> [AVAILABLE RECORDS]
↓
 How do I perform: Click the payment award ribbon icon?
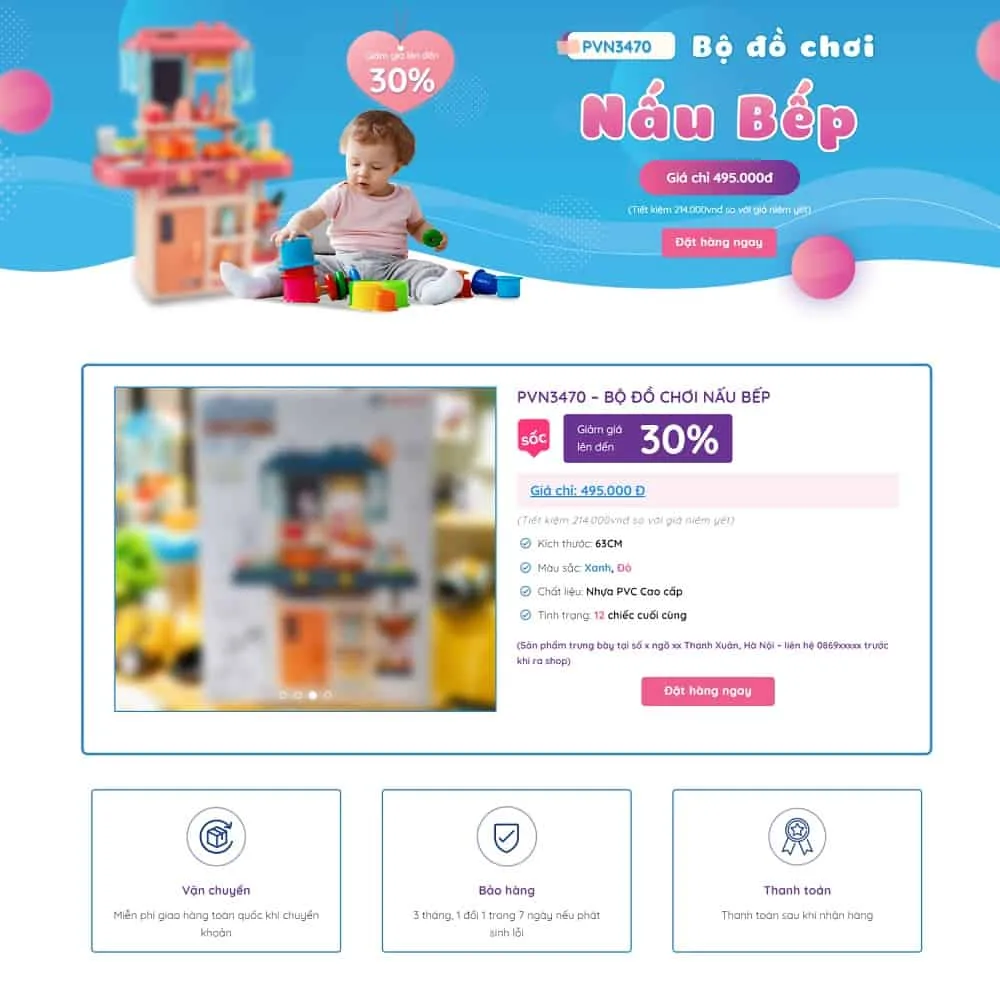pos(797,836)
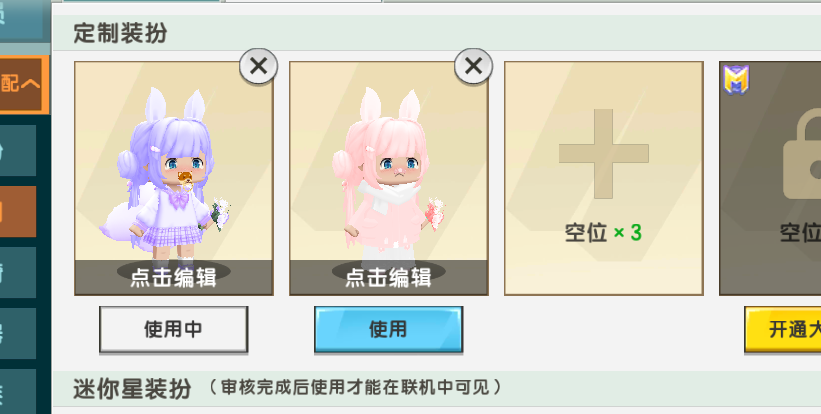This screenshot has height=414, width=821.
Task: Click 点击编辑 under the pink outfit
Action: (388, 277)
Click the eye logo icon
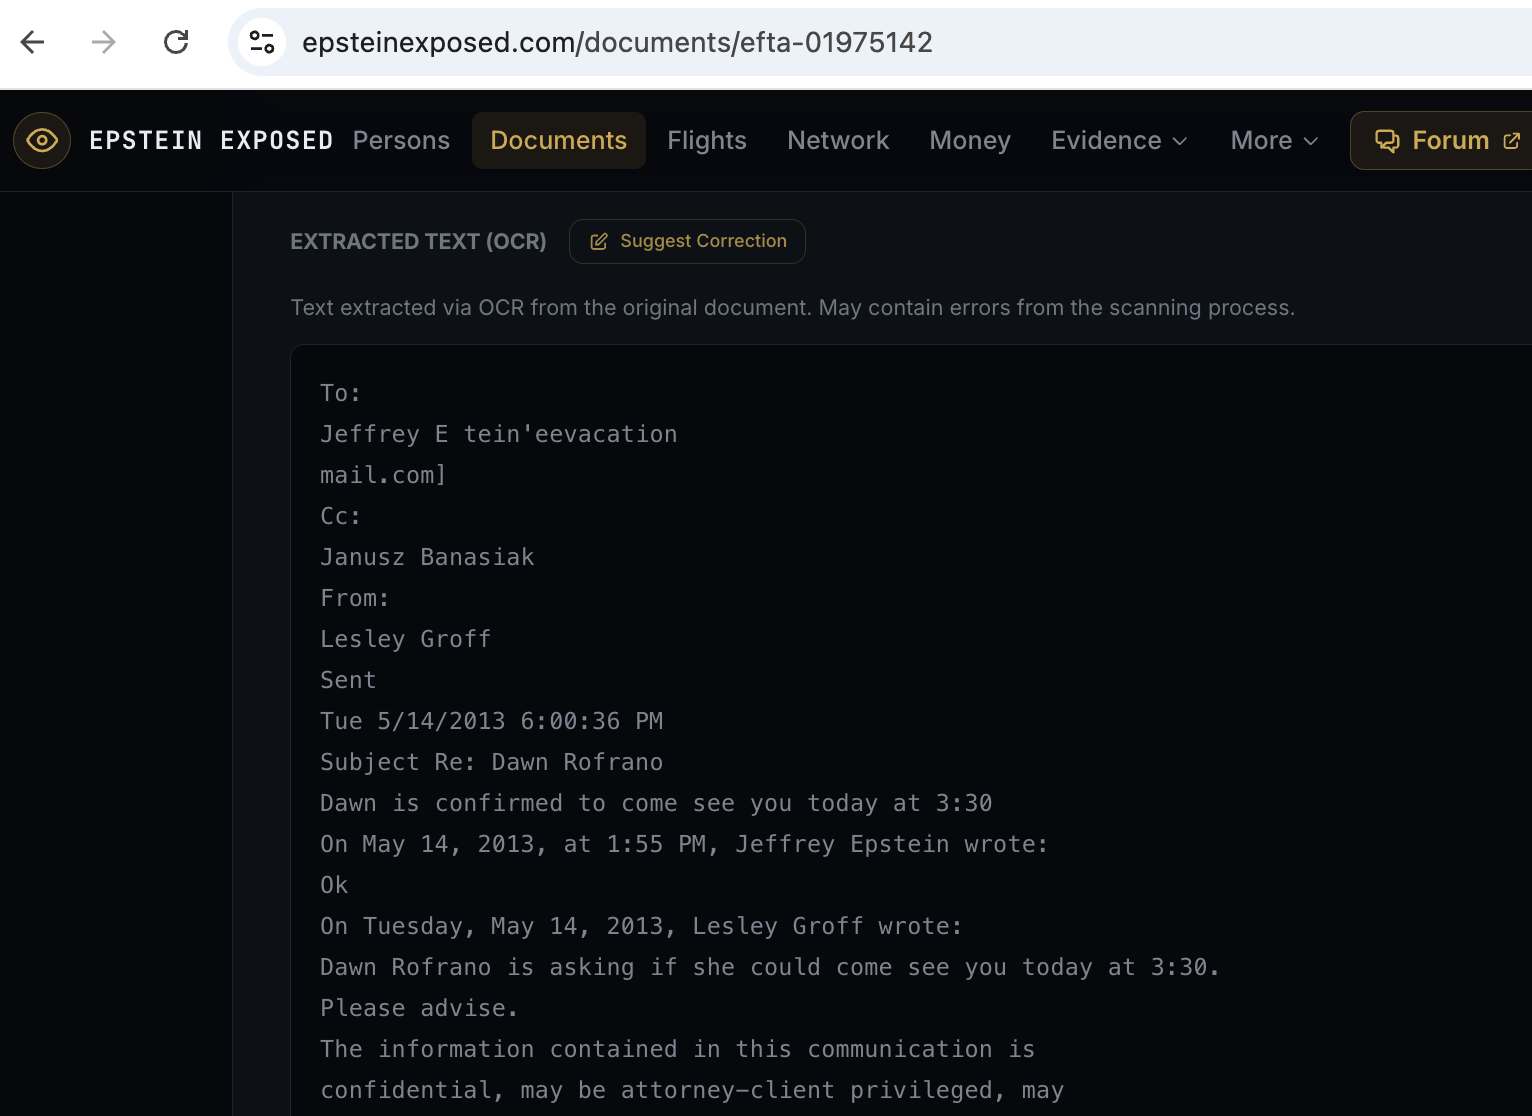1532x1116 pixels. pyautogui.click(x=42, y=141)
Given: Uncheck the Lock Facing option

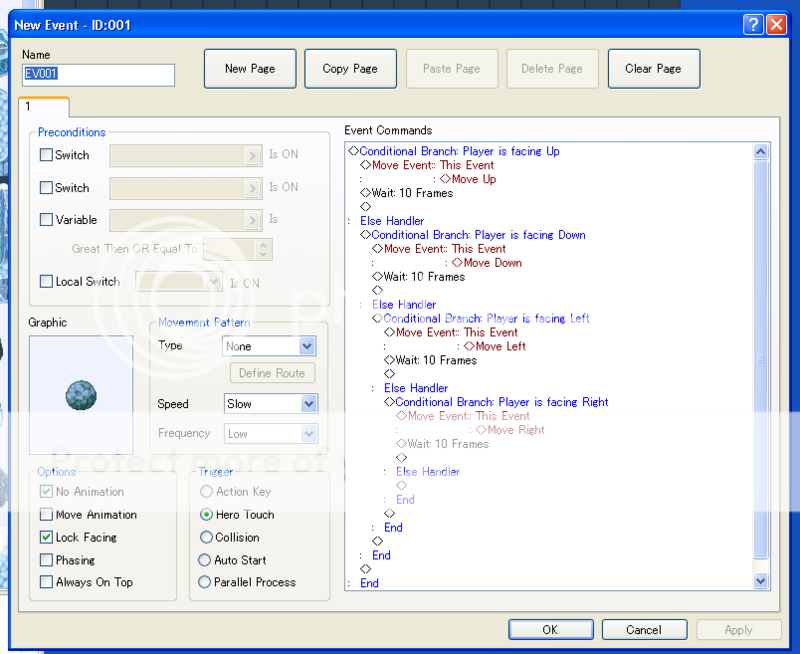Looking at the screenshot, I should tap(46, 538).
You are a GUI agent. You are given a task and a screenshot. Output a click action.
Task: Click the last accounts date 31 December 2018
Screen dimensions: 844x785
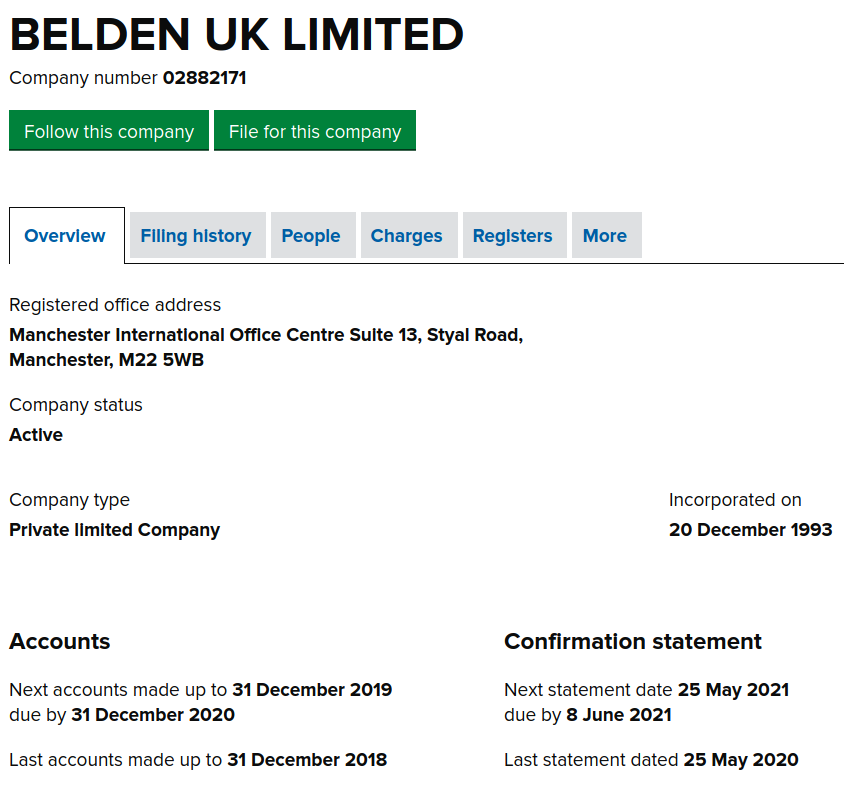click(306, 760)
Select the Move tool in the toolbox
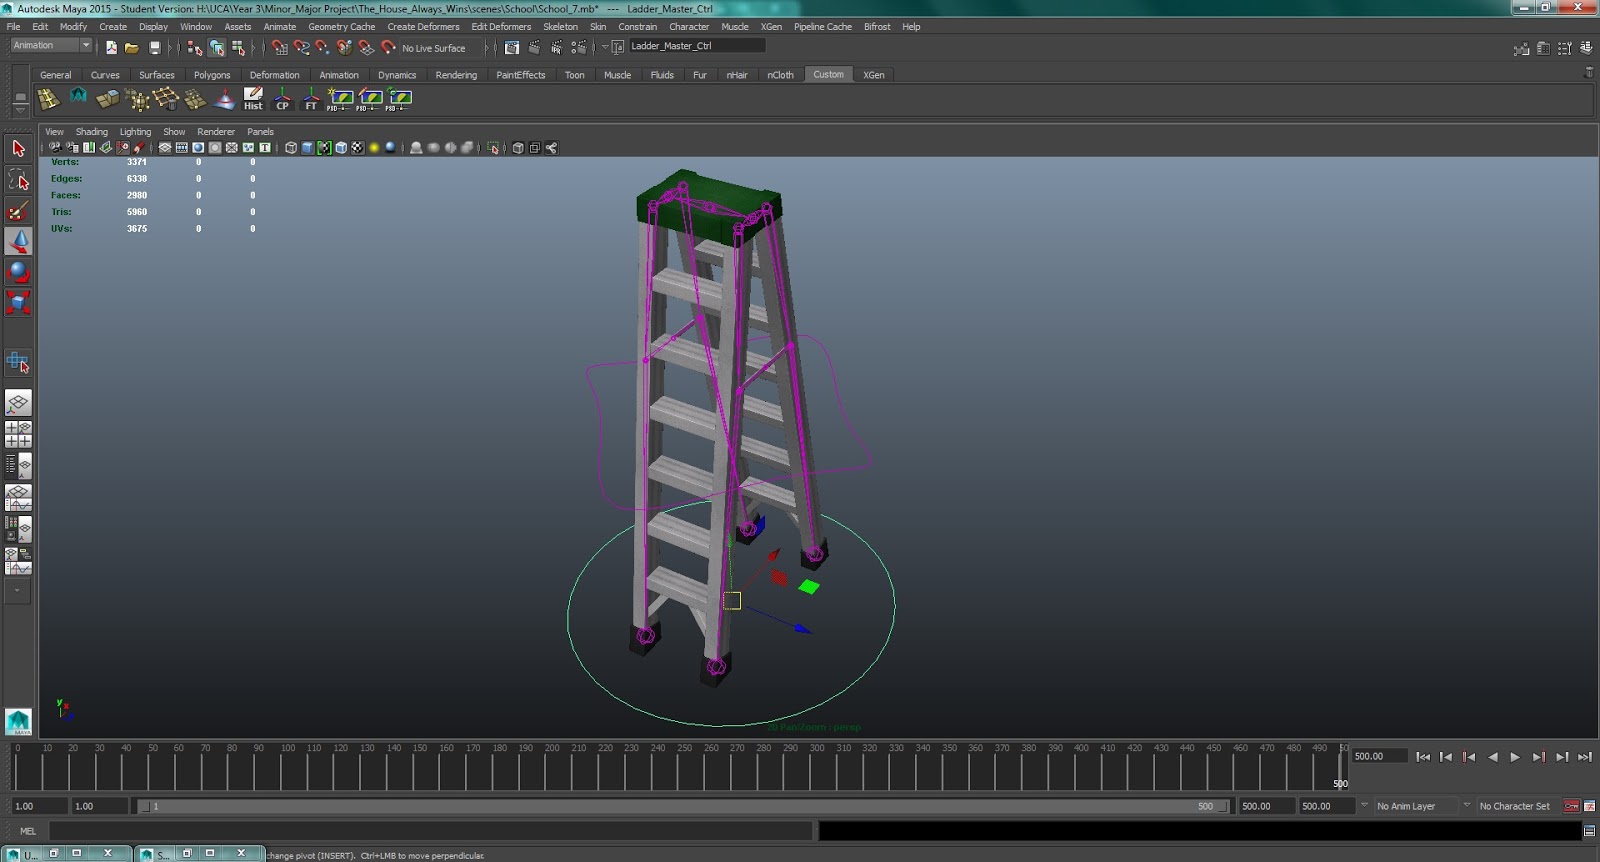The width and height of the screenshot is (1600, 862). 18,241
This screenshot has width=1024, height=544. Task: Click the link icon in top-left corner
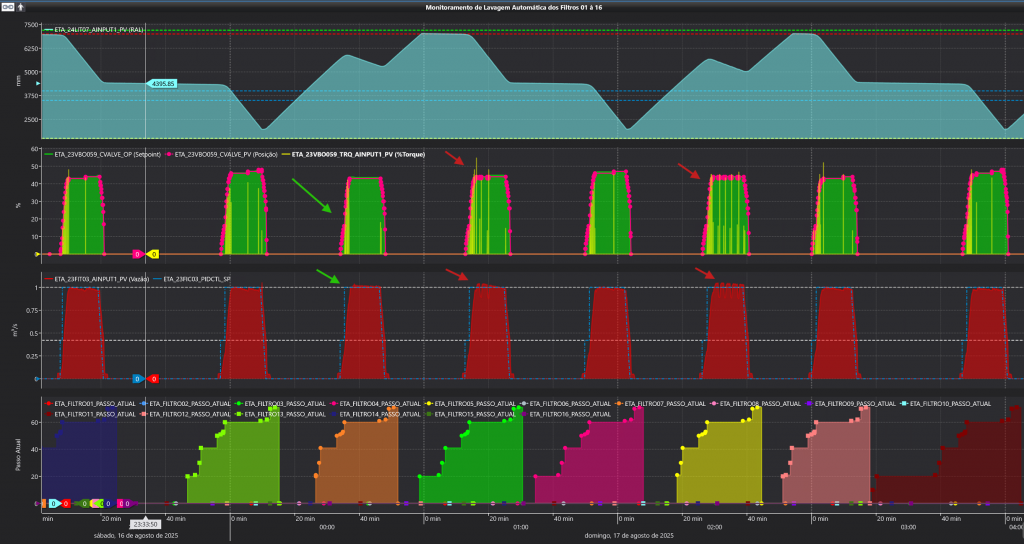pos(7,6)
↑
> [BRIEF] Only the lines from the one with "This screenshot has width=1024, height=544." to the last line of the listing, inclusive, are to be set down, exactly as they stand and without pictures.

> [WRITTEN SOLUTION]
This screenshot has width=1024, height=544. Task: Click the link icon in top-left corner
pos(7,6)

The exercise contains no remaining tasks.